Follow these steps for any combustion material balance:

1. Write and balance the combustion reaction for the given fuel
2. Identify what's given: fuel composition, flow rate, percent excess air, etc.
3. Calculate the theoretical air requirement from stoichiometry
4. Determine actual air supplied: multiply theoretical air by $(1 + \% \text{ excess}/100)$
5. Calculate moles (or mass) of each product using stoichiometry and accounting for excess $O_2$ and $N_2$
6. Apply conservation of mass to find unknown flow rates or compositions

Worked example: Find the mass flow rate of flue gas from burning 100 kg/h of propane with 30% excess air.

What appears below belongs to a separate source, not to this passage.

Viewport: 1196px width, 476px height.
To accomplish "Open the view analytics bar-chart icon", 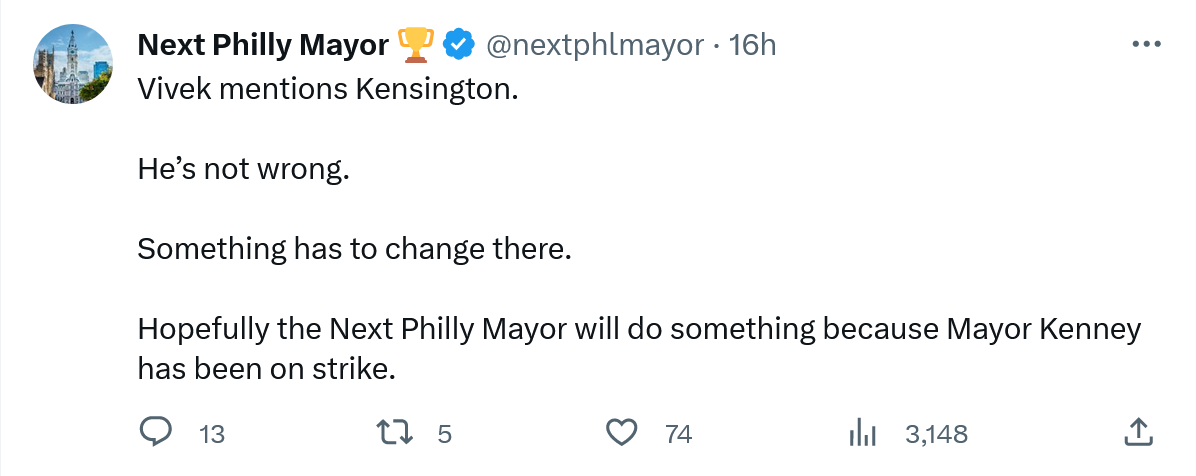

1. Balanced reaction: $C_3H_8 + 5O_2 \rightarrow 3CO_2 + 4H_2O$

2. Molar flow rate of propane: Molecular weight of $C_3H_8$ is 44 kg/kmol, so $100 / 44 = 2.273$ kmol/h

3. Theoretical $O_2$: $5 \times 2.273 = 11.36$ kmol/h

4. Actual $O_2$ supplied: $11.36 \times 1.3 = 14.77$ kmol/h

5. $N_2$ from air: $14.77 \times 3.76 = 55.55$ kmol/h

6. Flue gas components (kmol/h):

   • $CO_2$: $3 \times 2.273 = 6.82$
   • $H_2O$: $4 \times 2.273 = 9.09$
   • Excess $O_2$: $14.77 - 11.36 = 3.41$
   • $N_2$: 55.55

7. Convert each to mass (kg/h):

   • $CO_2$: $6.82 \times 44 = 300.1$
   • $H_2O$: $9.09 \times 18 = 163.6$
   • Excess $O_2$: $3.41 \times 32 = 109.1$
   • $N_2$: $55.55 \times 28 = 1555.4$

8. Total flue gas mass flow rate: $300.1 + 163.6 + 109.1 + 1555.4 = 2128.2$ kg/h

You can verify this with an overall mass balance: mass in (fuel + air) should equal mass out (flue gas). Air mass = $(14.77 \times 32) + (55.55 \times 28) = 472.6 + 1555.4 = 2028.0$ kg/h. Fuel + air = $100 + 2028.0 = 2128.0$ kg/h, which matches the flue gas total. That check is a good habit for catching errors.